-------- 短文

以Bert训练为例,测试torch不同的运行方式,并用torch.profile+HolisticTraceAnalysis分析性能瓶颈

以Bert训练为例,测试torch不同的运行方式,并用torch.profile+HolisticTraceAnalysis分析性能瓶颈

1.参考链接:

2.性能对比

序号运行方式build耗时(s)warmup耗时(s)运行耗时(w)备注
1普通模式0.70max:0.0791 min:0.0358 std:0.0126 mean:0.0586CPU Bound
2torch.cuda.CUDAGraph()0.01max:0.0109 min:0.0090 std:0.0006 mean:0.0094Kernel Bound
3torch.compile(“cudagraphs”)0.712610.7256max:3.9467 min:0.0197 std:1.1683 mean:0.4590
4torch.compile(“inductor”)0.000545.1444max:5.9465 min:0.0389 std:1.7684 mean:0.6415

3.相关依赖或命令

# 安装pytorch
pip install torch==2.3.1 -i https://pypi.tuna.tsinghua.edu.cn/simple
 
# 安装HTA
git clone https://github.com/facebookresearch/HolisticTraceAnalysis.git
cd HolisticTraceAnalysis
git submodule update --init
pip install -r requirements.txt
pip install -e .
 
# 运行jupyter
pip install jupyter
jupyter notebook --allow-root --no-browser --ip=192.168.1.100 --port 8080

4.测试代码

import os
import warnings
warnings.filterwarnings("ignore")
import copy
import sys
import torch
from tqdm import tqdm
from torch.profiler import profile
import time
from typing import Final, Any, Callable
import random
import numpy as np
import os
import requests
import importlib.util
import sys
import json
     
def download_module(url, destination_path):
    response = requests.get(url)
    response.raise_for_status()
    with open(destination_path, 'wb') as f:
        f.write(response.content)
 
def module_from_path(module_name, file_path):
    spec = importlib.util.spec_from_file_location(module_name, file_path)
    module = importlib.util.module_from_spec(spec)
    sys.modules[module_name] = module
    spec.loader.exec_module(module)
    return module
 
def load_or_download_module(module_url, module_name, cache_dir=".cache"):
    if not os.path.exists(cache_dir):
        os.makedirs(cache_dir)
    destination_path = os.path.join(cache_dir, module_name + ".py")
    if not os.path.isfile(destination_path):
        download_module(module_url, destination_path)
    module = module_from_path(module_name, destination_path)
    return module
 
import sys
sys.path.append(".cache/")
 
module_url = "https://raw.githubusercontent.com/NVIDIA/DeepLearningExamples/master/PyTorch/LanguageModeling/BERT/file_utils.py"
module_name = "file_utils"
load_or_download_module(module_url, module_name)
 
module_url = "https://raw.githubusercontent.com/NVIDIA/DeepLearningExamples/master/PyTorch/LanguageModeling/BERT/modeling.py"
module_name = "modeling"

----------------

● 练习:
根据上面关于Bert训练性能测试的短文,回答下列问题:
(a) 性能对比表中,备注为"Kernel Bound"的运行方式是哪一种?
(b) 安装pytorch的命令指定了哪个版本?
(c) 运行jupyter的命令使用了哪个端口?

-------- 收集的数据

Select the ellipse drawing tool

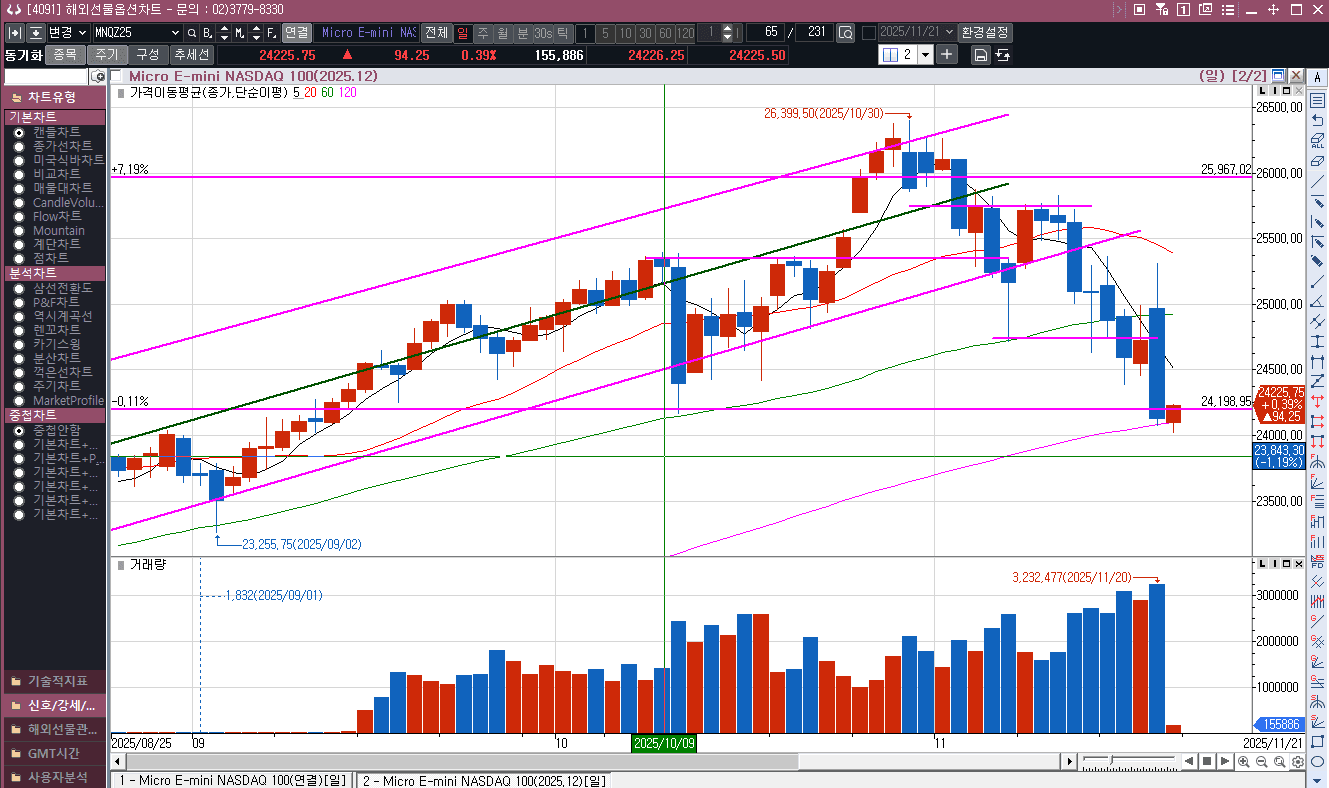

----------------

● 结果:
(a) torch.cuda.CUDAGraph()
(b) 2.3.1
(c) 8080